2007
Cairn
Dominique Lestel, « Histoire des animaux singuliers », Bulletin d’histoire et d’épistémologie des sciences de la vie, ID : 10670/1.dann1h
Les animaux singuliers ont des capacités importantes d’apprentissage et de « développement personnel » qui permettent de les distinguer de leurs congénères. Par leurs compétences (ex. : la capacité de parler) ou leurs comportements (ex. : faire preuve d’une culture), ils incarnent une plasticité aux marges qui permet l’innovation de l’espèce. Ainsi l’animal singulier déstabilise la notion d’espèce en inversant la relation entre espèce et individu tout autant qu’elle fait vaciller le modèle épistémologique de l’éthologie depuis la biologie vers les sciences sociales. La question de l’animal singulier se décline selon trois axes.
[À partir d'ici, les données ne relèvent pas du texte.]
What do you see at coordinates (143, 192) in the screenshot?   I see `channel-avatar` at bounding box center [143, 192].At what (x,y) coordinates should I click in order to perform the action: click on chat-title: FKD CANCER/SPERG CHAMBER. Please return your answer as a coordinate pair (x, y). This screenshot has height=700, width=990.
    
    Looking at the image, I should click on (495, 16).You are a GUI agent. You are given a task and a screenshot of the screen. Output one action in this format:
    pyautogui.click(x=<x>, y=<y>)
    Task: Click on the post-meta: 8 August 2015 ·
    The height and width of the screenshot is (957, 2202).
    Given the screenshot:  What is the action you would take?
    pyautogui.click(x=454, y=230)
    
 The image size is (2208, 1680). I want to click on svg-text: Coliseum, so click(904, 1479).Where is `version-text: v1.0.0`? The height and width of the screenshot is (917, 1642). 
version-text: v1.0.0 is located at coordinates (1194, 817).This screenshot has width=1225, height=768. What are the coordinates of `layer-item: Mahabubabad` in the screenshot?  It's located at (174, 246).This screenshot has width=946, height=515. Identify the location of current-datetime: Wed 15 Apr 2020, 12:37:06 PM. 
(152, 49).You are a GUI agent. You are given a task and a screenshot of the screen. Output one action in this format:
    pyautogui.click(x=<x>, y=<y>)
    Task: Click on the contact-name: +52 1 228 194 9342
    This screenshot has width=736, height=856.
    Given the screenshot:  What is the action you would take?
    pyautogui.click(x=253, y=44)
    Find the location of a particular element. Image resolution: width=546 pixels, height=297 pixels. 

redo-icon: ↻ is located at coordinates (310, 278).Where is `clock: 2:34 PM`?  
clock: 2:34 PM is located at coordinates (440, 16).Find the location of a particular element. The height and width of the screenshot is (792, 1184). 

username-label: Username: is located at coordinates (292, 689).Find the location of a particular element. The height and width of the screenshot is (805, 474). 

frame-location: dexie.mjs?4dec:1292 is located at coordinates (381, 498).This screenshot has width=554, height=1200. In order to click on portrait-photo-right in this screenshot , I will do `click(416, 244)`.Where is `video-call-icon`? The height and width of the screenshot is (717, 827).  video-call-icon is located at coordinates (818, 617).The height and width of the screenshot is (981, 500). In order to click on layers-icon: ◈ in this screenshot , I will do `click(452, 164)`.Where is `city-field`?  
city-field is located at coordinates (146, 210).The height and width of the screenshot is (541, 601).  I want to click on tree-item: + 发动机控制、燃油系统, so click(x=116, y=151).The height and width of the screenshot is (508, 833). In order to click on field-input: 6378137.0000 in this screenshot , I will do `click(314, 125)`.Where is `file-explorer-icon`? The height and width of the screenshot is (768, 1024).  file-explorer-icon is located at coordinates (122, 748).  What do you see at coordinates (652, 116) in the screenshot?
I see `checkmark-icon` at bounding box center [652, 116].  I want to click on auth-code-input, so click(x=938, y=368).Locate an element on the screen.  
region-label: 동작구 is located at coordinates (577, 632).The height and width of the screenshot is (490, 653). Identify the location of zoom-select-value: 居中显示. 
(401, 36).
Épistémologique : que peut être une éthologie qui accorde une place centrale à l’animal singulier et donc aux anecdotes et à une forme d’anthropomorphisme ? Métaphysique : que signifie vivre dans un monde dans lequel les animaux sont des fenêtres ouvertes sur des subjectivités différentes plutôt que des robots enfermés dans des déterminismes ancestraux ? Méthodologique : comment faire de l’animal singulier un objet fondamental en éthologie ? La question de l’animal singulier permet d’appréhender ce que pourrait être une épistémologie « militante » par opposition à une épistémologie historique. Elle permet de repenser la manière dont l’éthologie construit son objectivité, d’un côté en refusant toute pertinence aux animaux aux marges de l’espèce, de l’autre en disqualifiant la légitimité des savoirs de praticiens de l’animal (éleveurs, dresseurs, dompteurs, etc.) et de spécialistes non occidentaux de l’animal.